Is there any chance that you'd consider having limma depend on a "fixed"
version in preprocessCore rather than having your own separate code?
Note, I am not trying to pick on you specifically since I know there are a
number of other quantile normalization implementations in various
packages. Additionally my personal stance has always been that I am not
going to play policeman on this issue and developers are free to make
there own choices.
In any case, addressing this issue is push to the top of my stack (likely
this upcoming weekend).
Best,
Ben
Ben Bolstad <bmb at bmbolstad.com> writes:
Wolfgang,
The code in preprocessCore for quantile normalization shows its legacy
being that it was developed around probe-level Affymetrix data
from CEL files where NA values are not to be expected.
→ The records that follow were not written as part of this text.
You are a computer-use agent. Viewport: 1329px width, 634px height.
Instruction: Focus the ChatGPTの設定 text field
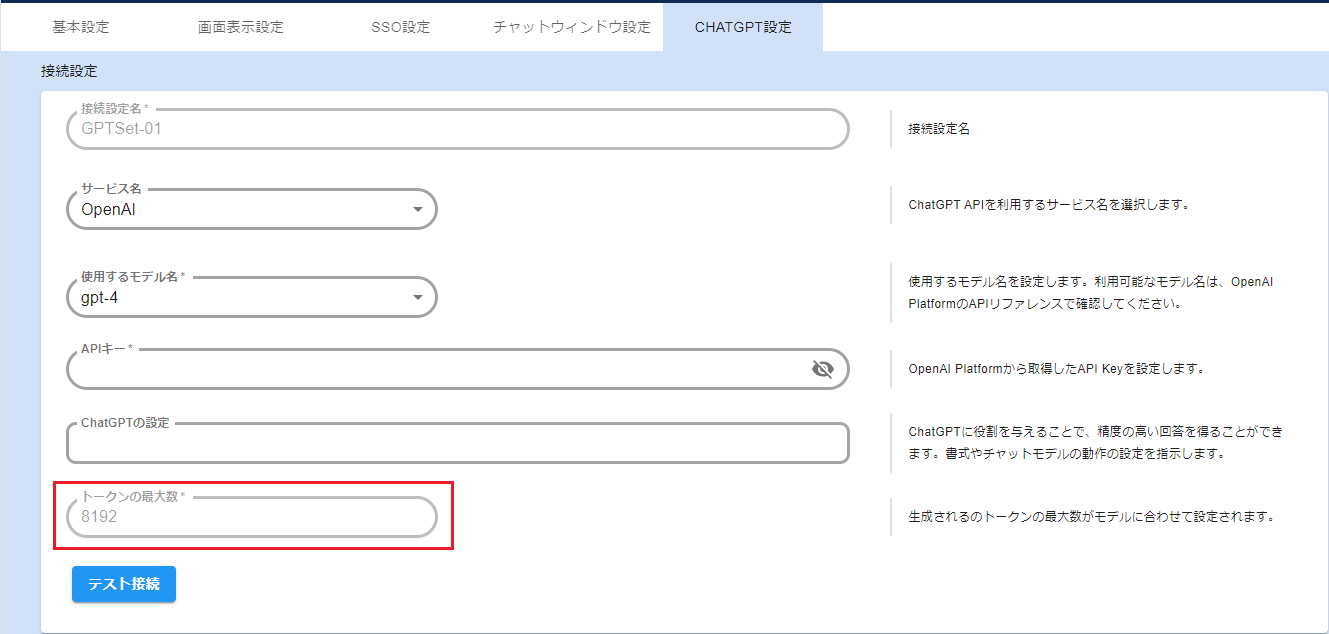[456, 444]
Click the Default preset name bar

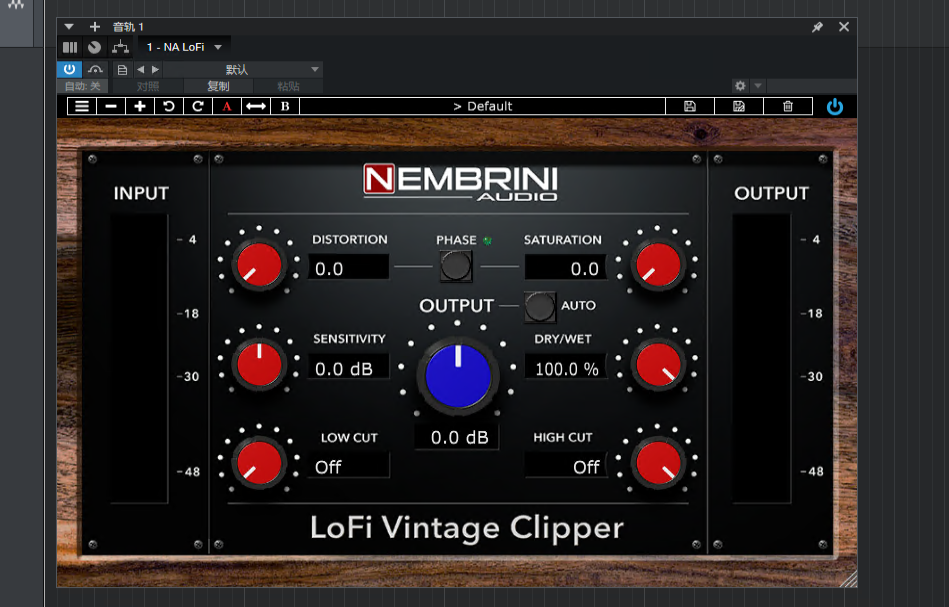point(485,106)
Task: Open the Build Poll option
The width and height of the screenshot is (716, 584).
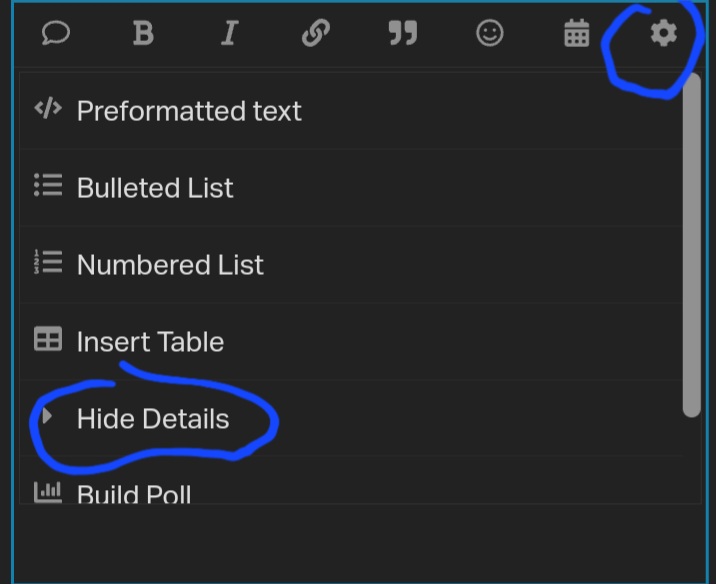Action: 134,494
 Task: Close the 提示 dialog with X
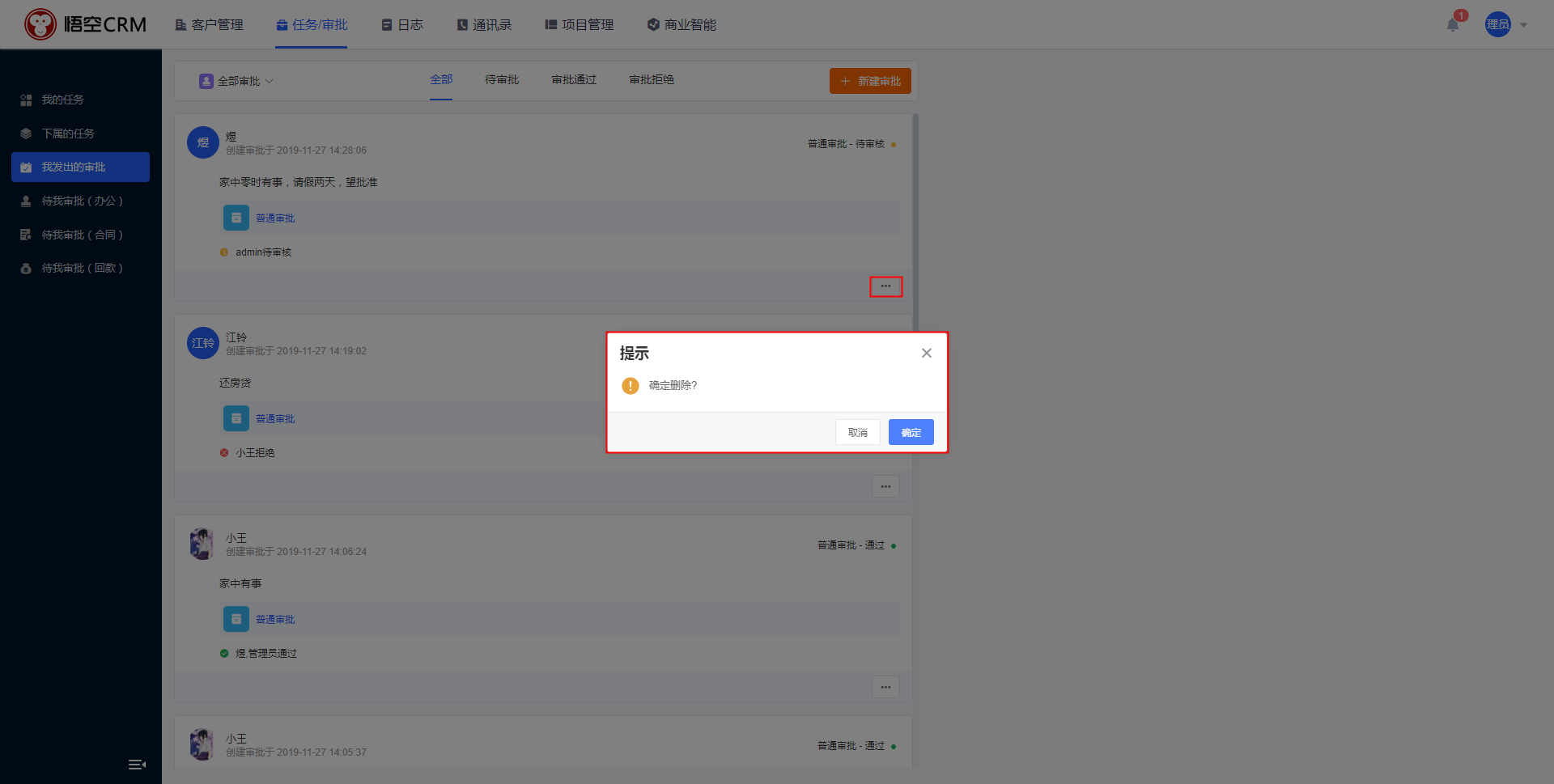927,353
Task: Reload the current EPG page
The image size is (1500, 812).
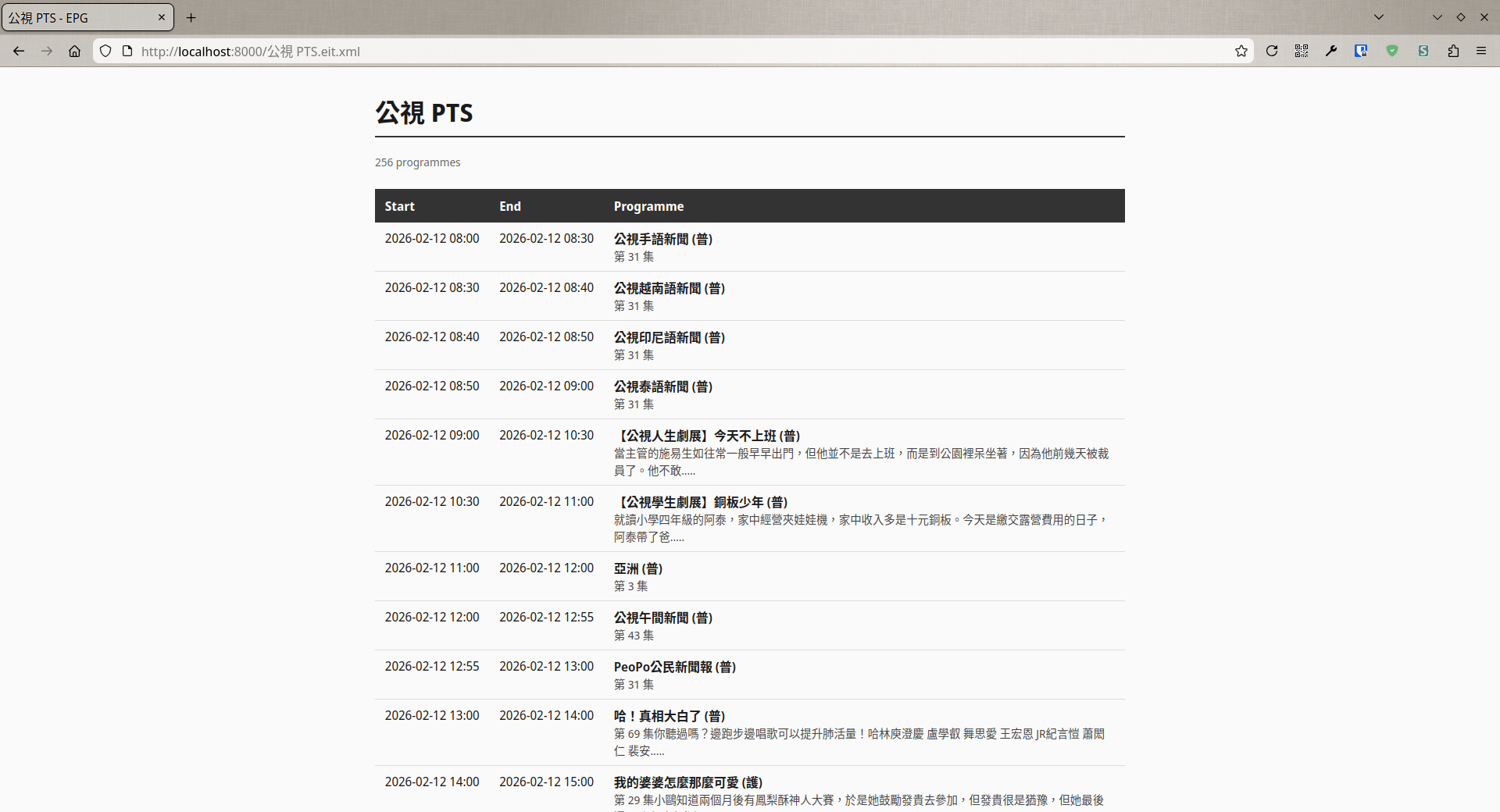Action: point(1272,51)
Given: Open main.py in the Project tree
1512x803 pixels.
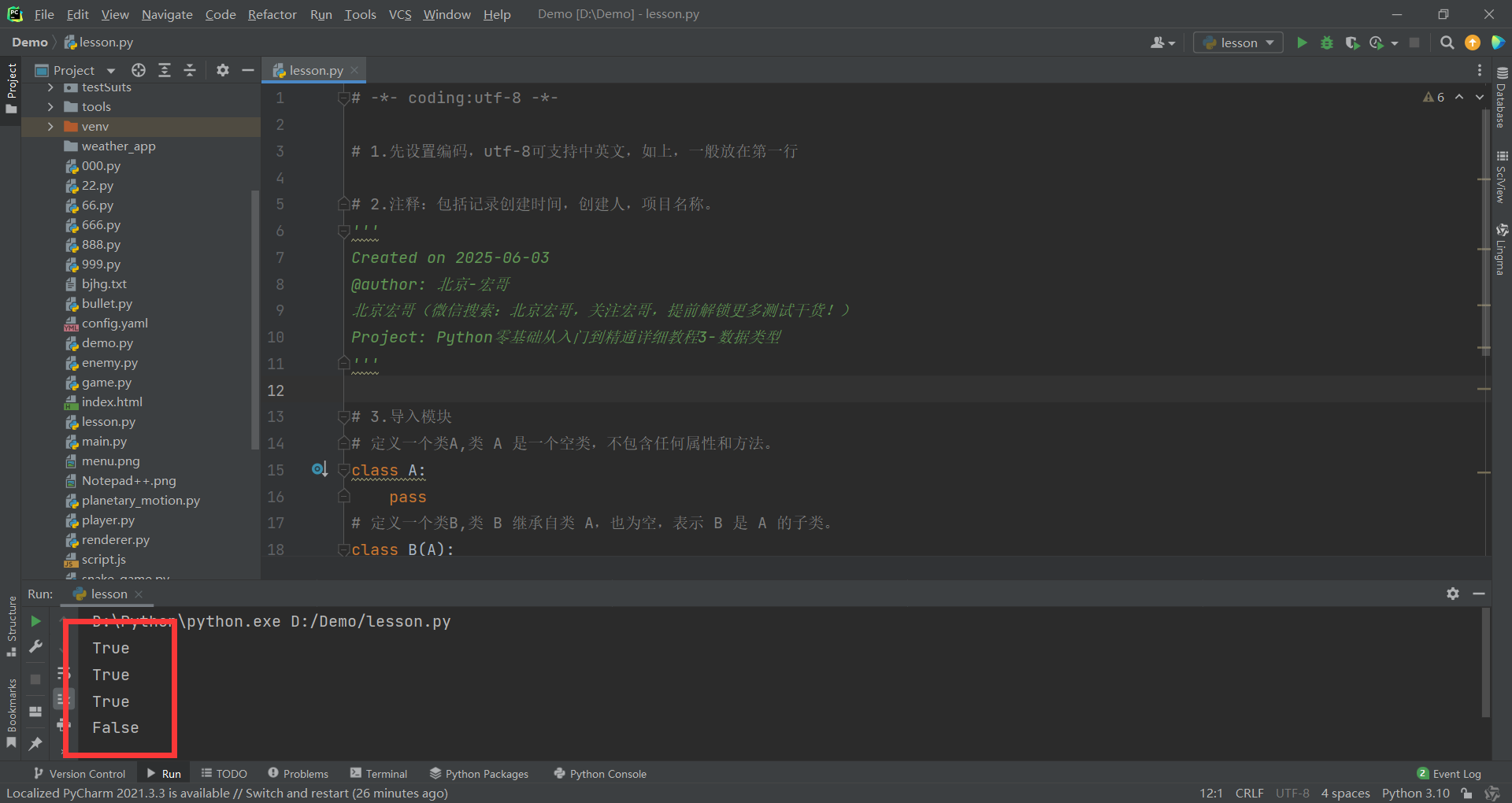Looking at the screenshot, I should (104, 442).

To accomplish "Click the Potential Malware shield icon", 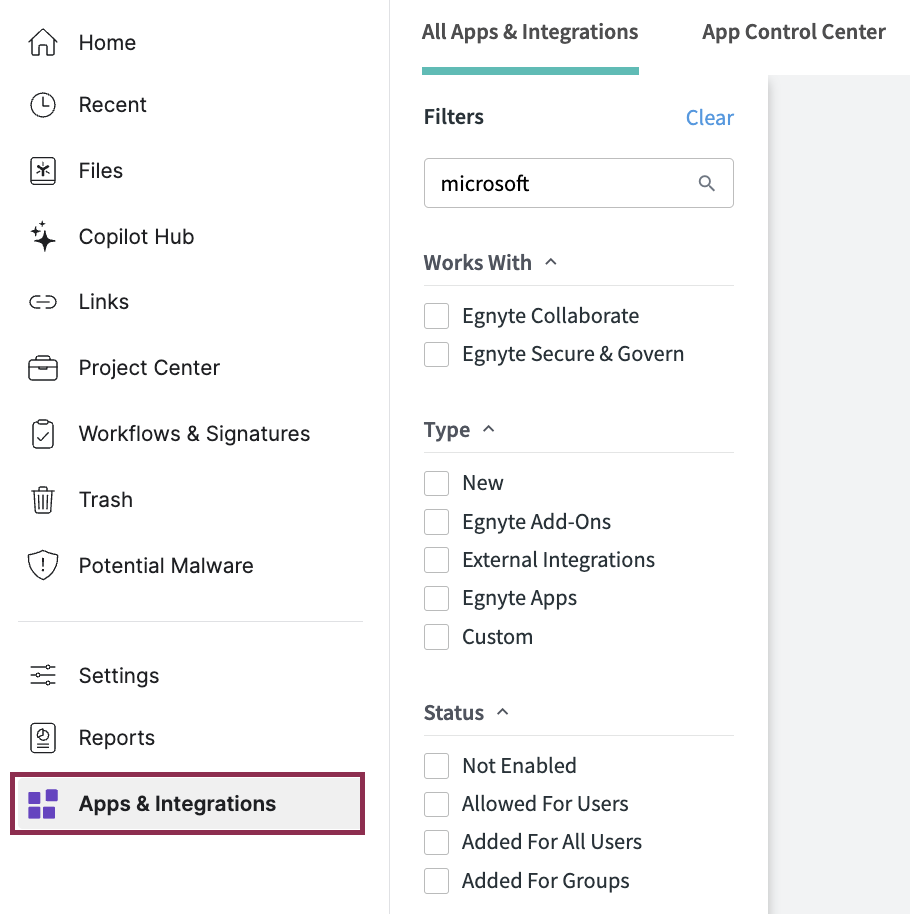I will coord(43,566).
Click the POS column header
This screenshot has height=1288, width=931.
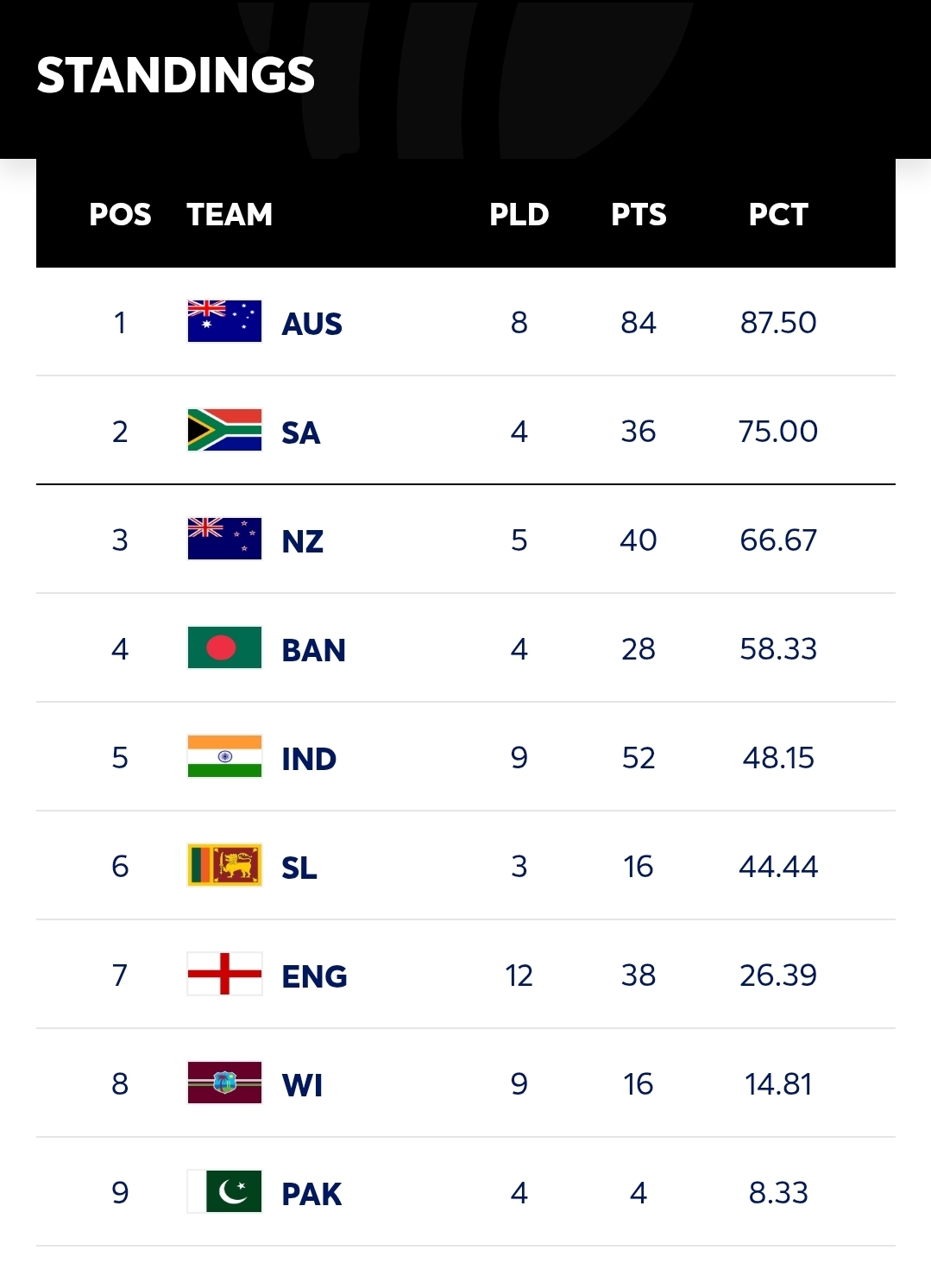point(120,214)

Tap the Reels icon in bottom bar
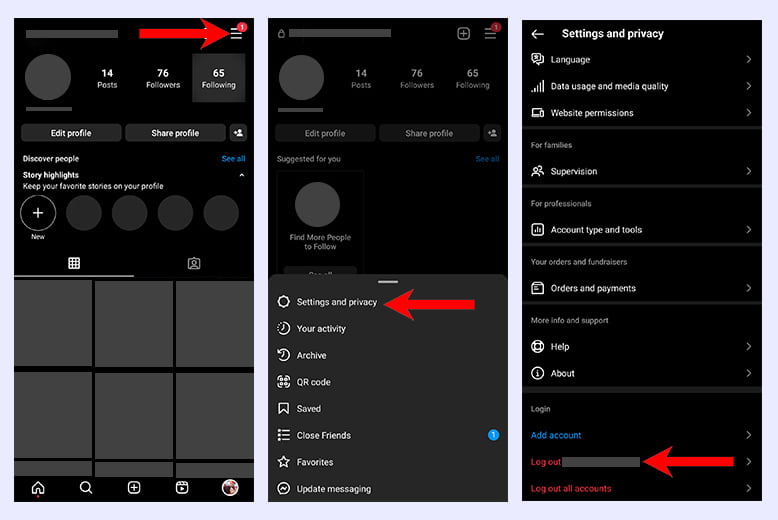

There may or
not be comments to that effect in the C code documentation (actually
there is further down in the qnorm.c file for a slight variation on
implementation).
If you are willing to make the assumption that the missing data
mechanism is "missing at random" then I think the fix is fairly
just estimate the distribution using the non-missing data. If it is
instead driven by say a truncation mechanism a different fix would be
needed.
In either case I don't think the current situation is desirable and
should be fixed.
How about:
1. Let's add code to check for and raise an error if any NA's are
found. This should be easy and can be done quickly.
2. Then we could consider adding an argument that allows NA's and
handles things under the missing at random assumption, along with
documentation.
+ seth
As noted later by Wolfgang, the normalizeQuantiles() function in
limma does exactly this.
Regards
Gordon